Yes, there is a bright side to failed tax cut
By Barbara Anderson

Well, so far, May has not been a great month.

First the Massachusetts Teachers Association prevailed in its determination to keep an income tax rollback off the November ballot. Darn.

I really wanted to find out if the voters in this state would make the Legislature keep its promise.

The Superior Court determined that the petition was 26 signatures short of the required 64,928.

This means that if only 26 mall shoppers who were too busy to sign the petition had stopped for a minute on their way to saving $1.69 at a sock sale, the average taxpayer could have kept $500 a year of his own money that now goes into the state surplus.

The next thing to go wrong was that the Massachusetts House passed its version of the state budget, which contains more tax increases than tax cuts.

It also includes pay raises for Speaker Finneran’s closest cronies, as well as for two Republicans to keep the minority party in line. Don’t you hate it when that happens?

The same week, Marblehead town meeting supported more than $800,000 in Proposition 2 debt exclusion overrides; I assure you the vote was not unanimous, but there were as usual very few of us who dared to defy the "education" establishment.

Last year the schools wanted an override because of deferred maintenance and vandalism; this year they found mold, fungi and mildew that, as an override supporter explained, "no one told the janitors to remove as it was growing."

Since a government-declared energy crisis during the ‘70s resulted in taxpayer dollars being used to create air-tight buildings, all those little spores recycled around the school and into children’s lungs, giving the school administration a perfect excuse to take more of our money.

Pay attention, Dick and Jane; see government work.

My mother is a philosopher who insists that things always work out for the best, and my own lifetime experience says she is right. When I told her about my month so far, she told me to look at the bright side, so here it is.

Although the volunteers and voters who were responsible for almost enough signatures will not get a tax cut, the bright side is that neither will the taxpayers who were too busy or apathetic to sign the petition when asked.

The bright side of the town meeting votes is that Prop. 2 cannot be overridden by town meeting, only by the voters, and since the income tax rollback is dead, I and other activists around the state have more time to work on defeating overrides this spring.

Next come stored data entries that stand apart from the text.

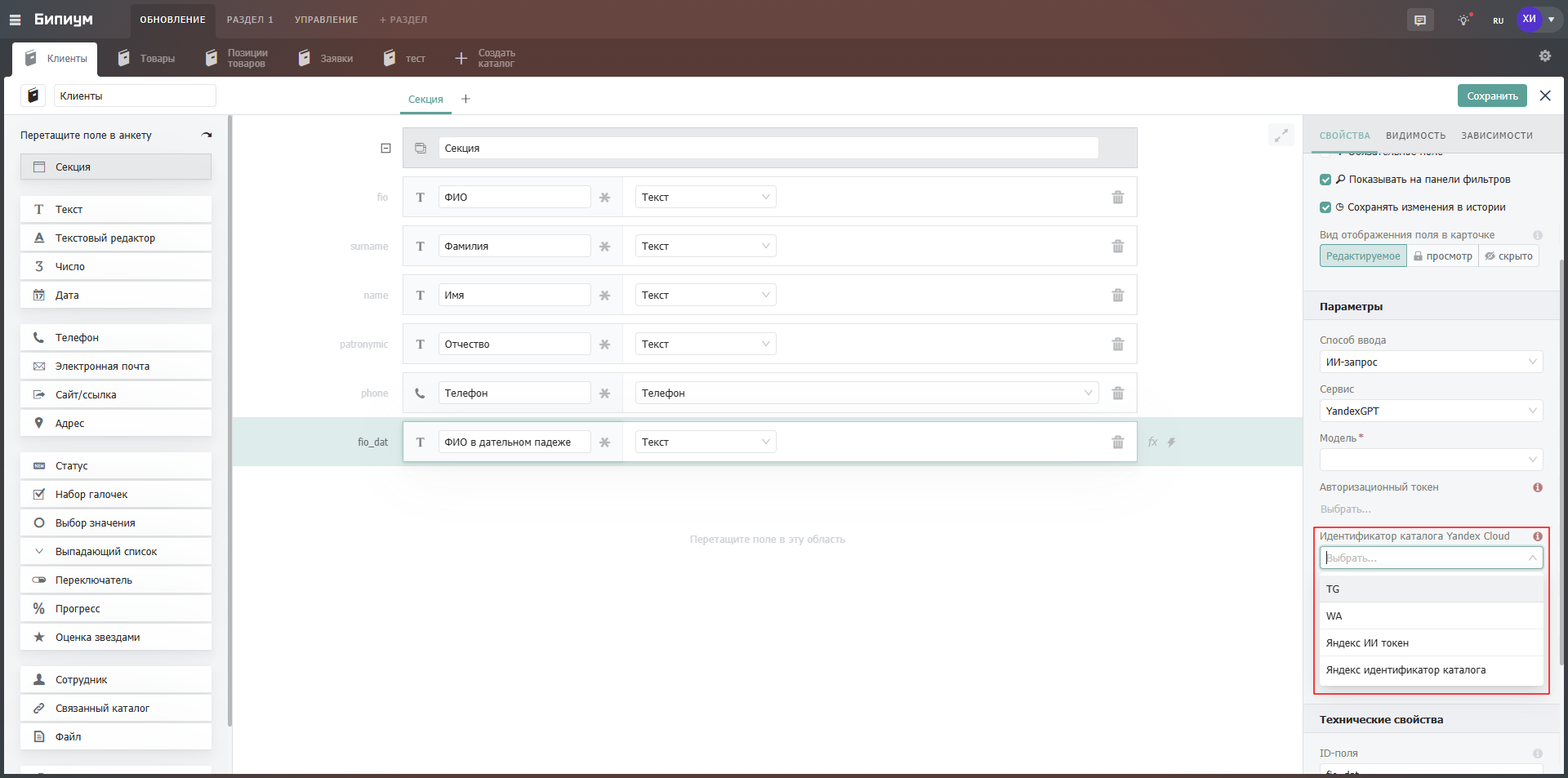Expand the form editor to fullscreen

pyautogui.click(x=1281, y=136)
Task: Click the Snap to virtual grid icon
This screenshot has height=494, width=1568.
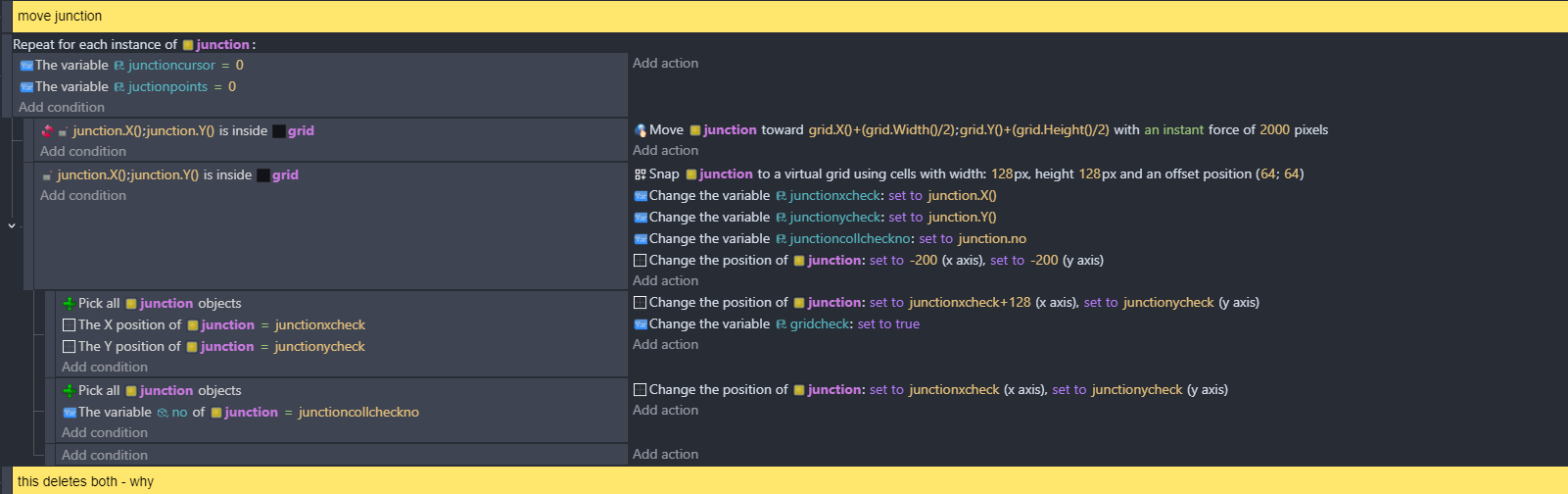Action: (x=641, y=174)
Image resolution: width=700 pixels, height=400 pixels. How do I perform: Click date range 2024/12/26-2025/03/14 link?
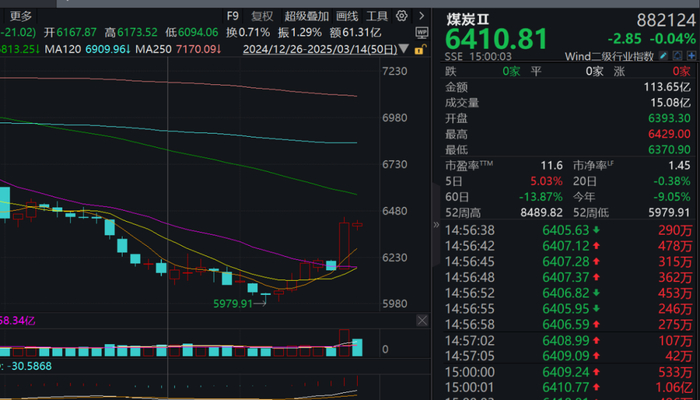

If that doesn’t work, I plan to stop maintaining and cleaning my home, then apply for a property tax abatement on the grounds that leaks, mold, fungi and mildew have decreased its value.

It’s harder to find a bright side of the rapidly increasing state budget and the tax increases contained therein, but I’m developing a plan to simplify my life, earn less while having more time for myself, and maybe getting below the no-tax-status threshold where I won’t have to pay any state income tax at all!

Meanwhile, the House has at least passed a cut in the investment income tax that we’ll hope survives the Senate; if it doesn’t there will probably be a ballot question to let voters do it themselves.

And with the wage and salary tax cut off the ballot, there is an extra $1.2 billion in state revenues a year, far more than necessary to repeal those turnpike tolls!

These two initiative petitions are coming to a mall or street corner near you; here’s a chance for last fall’s apathetic shoppers to redeem themselves by taking time to sign them!

As someone once said, "Retreat hell! We’re just fighting in another direction."

And as I was saying, the lilacs are in bloom, it’s time to get a weekend tan, get a springtime life. Isn’t May a lovely month?

Barbara Anderson is co-director of Citizens for Limited Taxation and Government. Her column appears bi-weekly and is syndicated by the Patriot Ledger News Service.